═════ Records provided

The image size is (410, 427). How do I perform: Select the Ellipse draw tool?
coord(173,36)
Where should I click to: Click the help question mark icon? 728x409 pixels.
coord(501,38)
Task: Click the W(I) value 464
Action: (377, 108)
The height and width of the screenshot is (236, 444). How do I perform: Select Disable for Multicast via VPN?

══════════
═════ Records provided

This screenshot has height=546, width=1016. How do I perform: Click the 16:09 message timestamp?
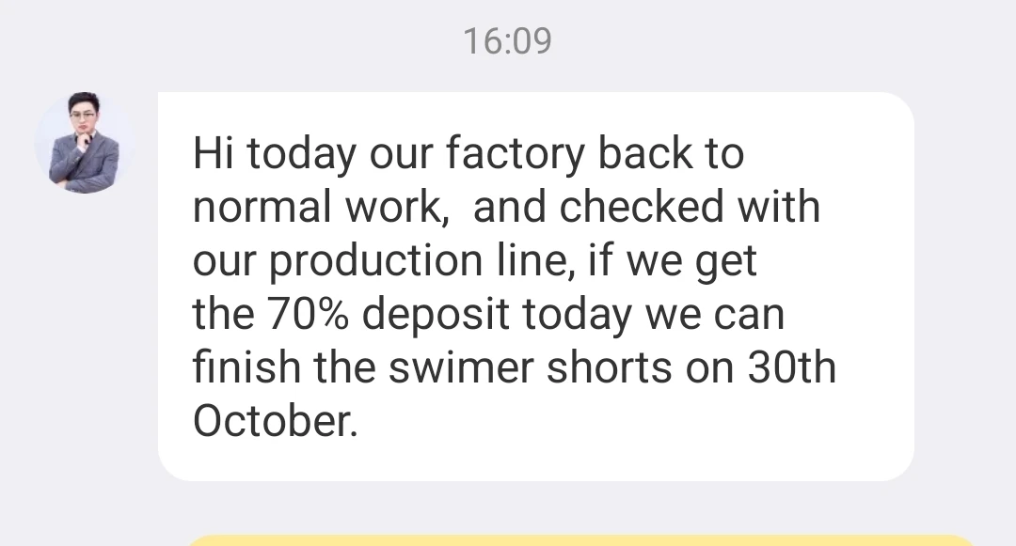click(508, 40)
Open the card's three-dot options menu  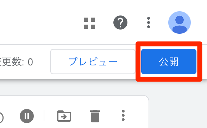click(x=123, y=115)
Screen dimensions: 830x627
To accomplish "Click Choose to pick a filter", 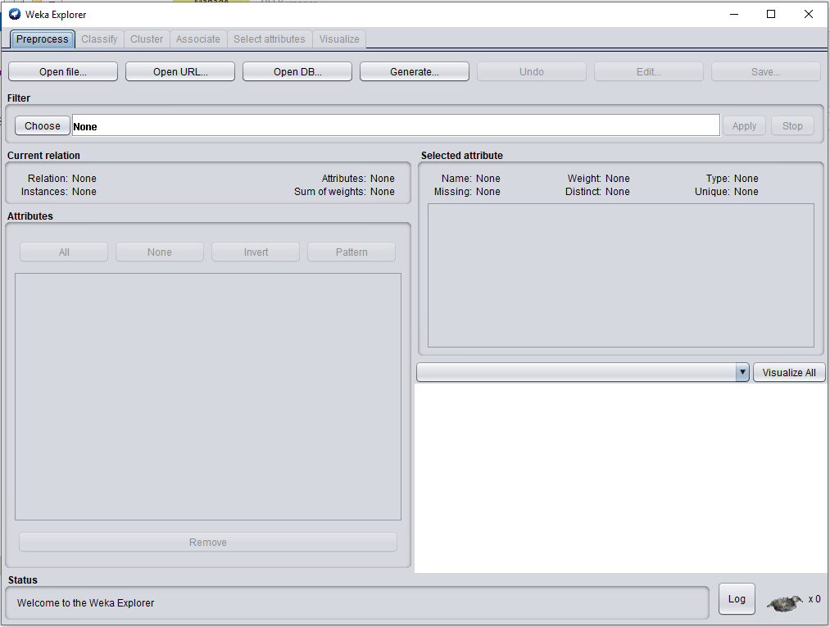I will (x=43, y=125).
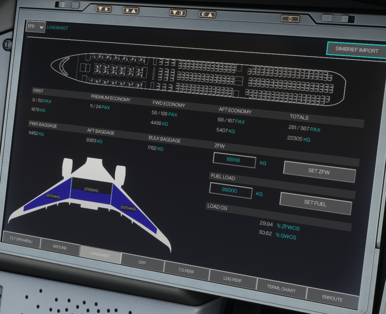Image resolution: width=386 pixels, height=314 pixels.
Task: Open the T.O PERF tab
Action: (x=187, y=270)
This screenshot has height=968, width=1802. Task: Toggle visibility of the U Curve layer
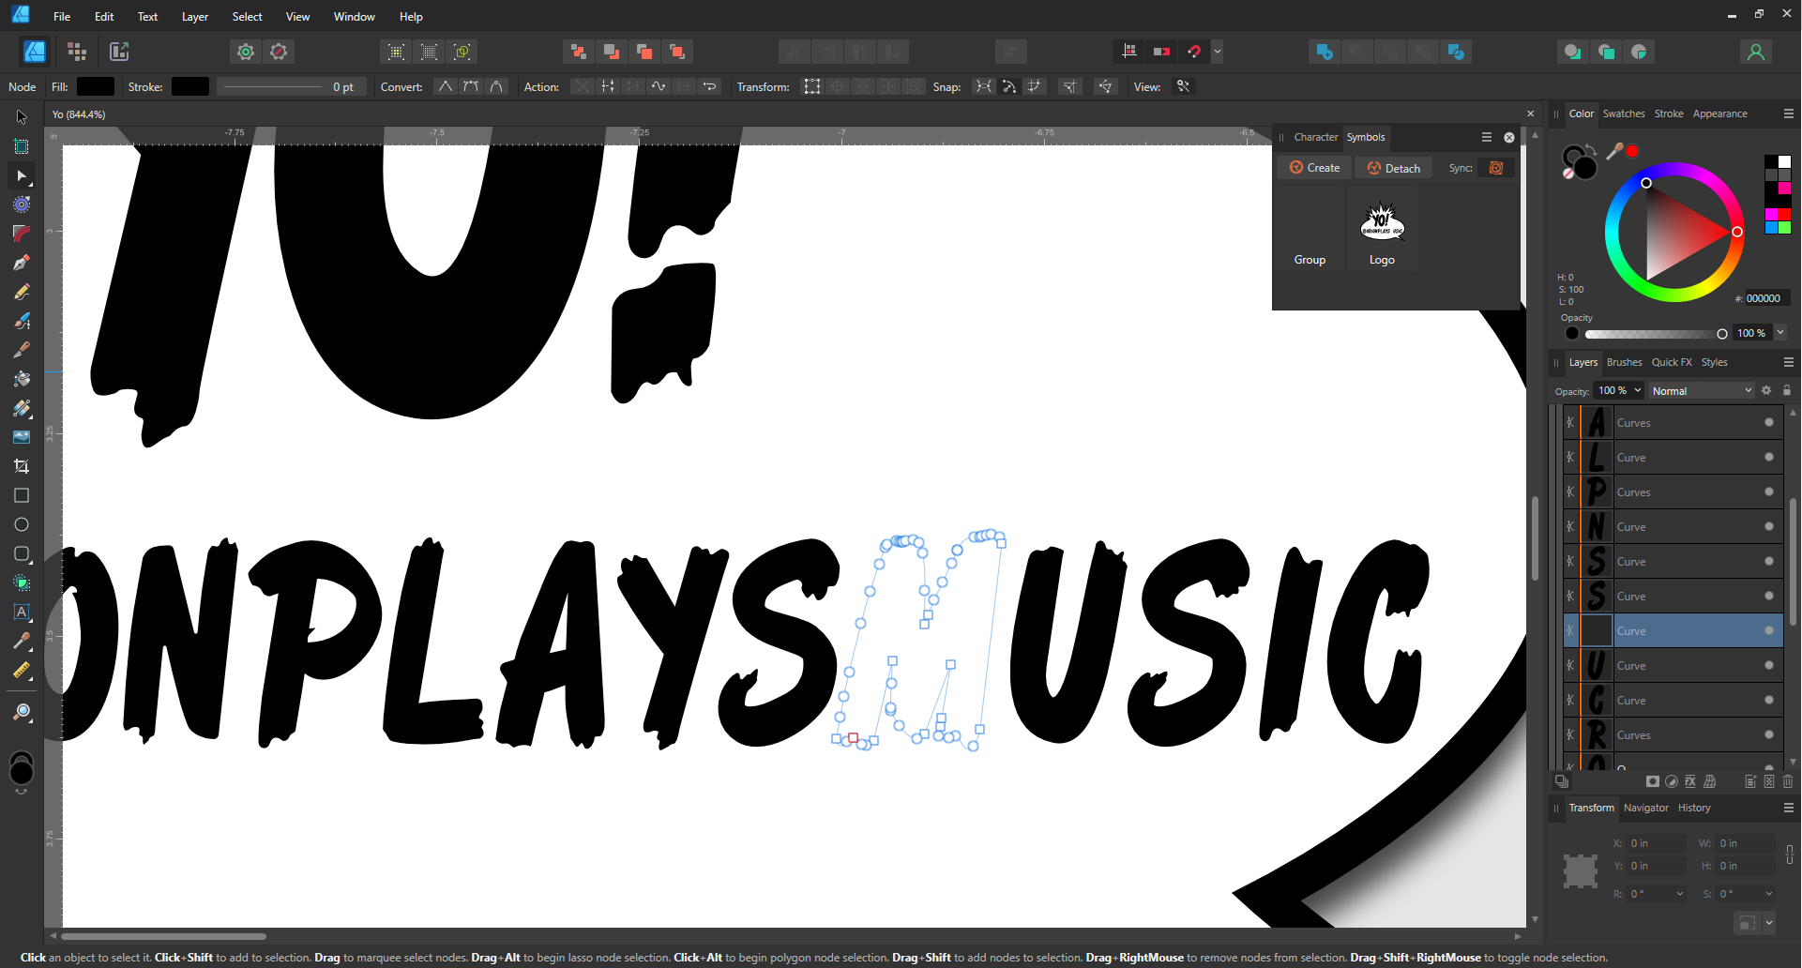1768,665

══════════

● **Problem statement**
Extract the lines of the preceding material that run from the line with "The image size" through the line with "The height and", inclusive, reproducing them exactly and adding nothing.

● **Final answer**
The image size is (410, 427). How do I perform: Select the Ellipse draw tool?
coord(173,36)
Where should I click to: Click the help question mark icon? 728x409 pixels.
coord(501,38)
Task: Click the W(I) value 464
Action: (377, 108)
The height and width of the screenshot is (236, 444). How do I perform: Select Disable for Multicast via VPN?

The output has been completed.